Le futur “ Sage ” n’en resta pas là. En 1999, il est mis en examen pour « abus de confiance, recel d’abus de biens sociaux, et prise illégale d’intérêt » pour des faits commis en tant que secrétaire général du RPR et maire adjoint de Paris aux finances, de 1983 à 1995. La Justice le considère comme la cheville ouvrière d’un système de financement d’emplois au sein du RPR financés par la ville de Paris. Le 30 janvier 2004, Juppé est condamné par le tribunal de Nanterre à 18 mois de prison avec sursis et dix ans d’inéligibilité, ce qui n’est pas rien. La présidente du tribunal exige l’inscription de cette condamnation à son casier judiciaire. Un appel immédiat suspend l’application de la peine. Plus clémente, la cour d’appel de Versailles réduit la condamnation à 14 mois de prison avec sursis et un an d’inéligibilité alors que le parquet avait préconisé deux ans. Pour ce faire (Wikipédia), la cour d’appel : « déroge à une loi votée en 1995 par la majorité RPR-UDF ayant conduit à une lourde condamnation d’Alain Juppé en première instance : de façon inédite, la cour d’appel n’applique pas cette automaticité légale et fixe elle-même la durée de l’inéligibilité en faisant usage de l’article 432-17 du code pénal relatif aux peines complémentaires. Elle indique notamment : « Il est regrettable qu’au moment où le législateur prenait conscience de la nécessité de mettre fin à des pratiques délictueuses qui existaient à l’occasion du financement des partis politiques, M. Juppé n’ait pas appliqué à son propre parti les règles qu’il avait votées au Parlement. Il est également regrettable que M. Juppé, dont les qualités intellectuelles sont unanimement reconnues, n’ait pas cru devoir assumer devant la justice l’ensemble de ses responsabilités pénales et ait maintenu la négation de faits avérés. Toutefois, M. Juppé s’est consacré pendant de nombreuses années au service de l’État, n’a tiré aucun enrichissement personnel de ces infractions commises au bénéfice de l’ensemble des membres de son parti, dont il ne doit pas être le bouc émissaire. »

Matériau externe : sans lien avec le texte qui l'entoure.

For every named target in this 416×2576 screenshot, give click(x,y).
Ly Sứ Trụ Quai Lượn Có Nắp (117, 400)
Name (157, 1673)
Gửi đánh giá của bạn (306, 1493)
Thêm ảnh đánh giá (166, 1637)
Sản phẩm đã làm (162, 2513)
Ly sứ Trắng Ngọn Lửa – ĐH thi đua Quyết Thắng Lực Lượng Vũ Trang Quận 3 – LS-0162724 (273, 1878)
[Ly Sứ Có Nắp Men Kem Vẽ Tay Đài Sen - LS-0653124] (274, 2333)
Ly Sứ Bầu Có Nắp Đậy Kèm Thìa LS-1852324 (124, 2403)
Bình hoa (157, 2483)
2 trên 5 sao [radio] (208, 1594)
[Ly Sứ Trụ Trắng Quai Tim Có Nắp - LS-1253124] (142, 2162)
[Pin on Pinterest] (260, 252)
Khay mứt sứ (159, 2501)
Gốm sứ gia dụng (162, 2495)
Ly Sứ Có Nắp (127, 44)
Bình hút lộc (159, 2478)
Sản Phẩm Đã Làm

Mais Alain Juppé se sent indispensable, partout et tout le temps. En 2005, il tente d’occuper un poste à l’université du Québec à Montréal, comme l’avait fait avant lui Philippe Séguin. Le personnel et les étudiants s’y opposent. Il parvient néanmoins à intégrer pour un an l’École nationale d’administration publique de la ville malgré l’opposition de 34 professeurs d’université du Québec et d’Ottawa qui, s’étonnant que l’on puisse recruter un homme politique condamné à une peine de prison, avaient publié une lettre ouverte dans Le Devoir : “ Quand l’éthique fout le camp ”.

On dira, à juste titre, que Juppé a beaucoup fait pour la ville de Bordeaux. Mais avec la nomination au Conseil constitutionnel, nous ne sommes pas dans le domaine de la voirie et des ravalements de façade. Nous sommes dans celui des grands principes, de l’éthique, comme disaient les Canadiens.

Cette nomination est un geste particulièrement habile : Juppé est le débiteur du banquier éborgneur qui l’a absout.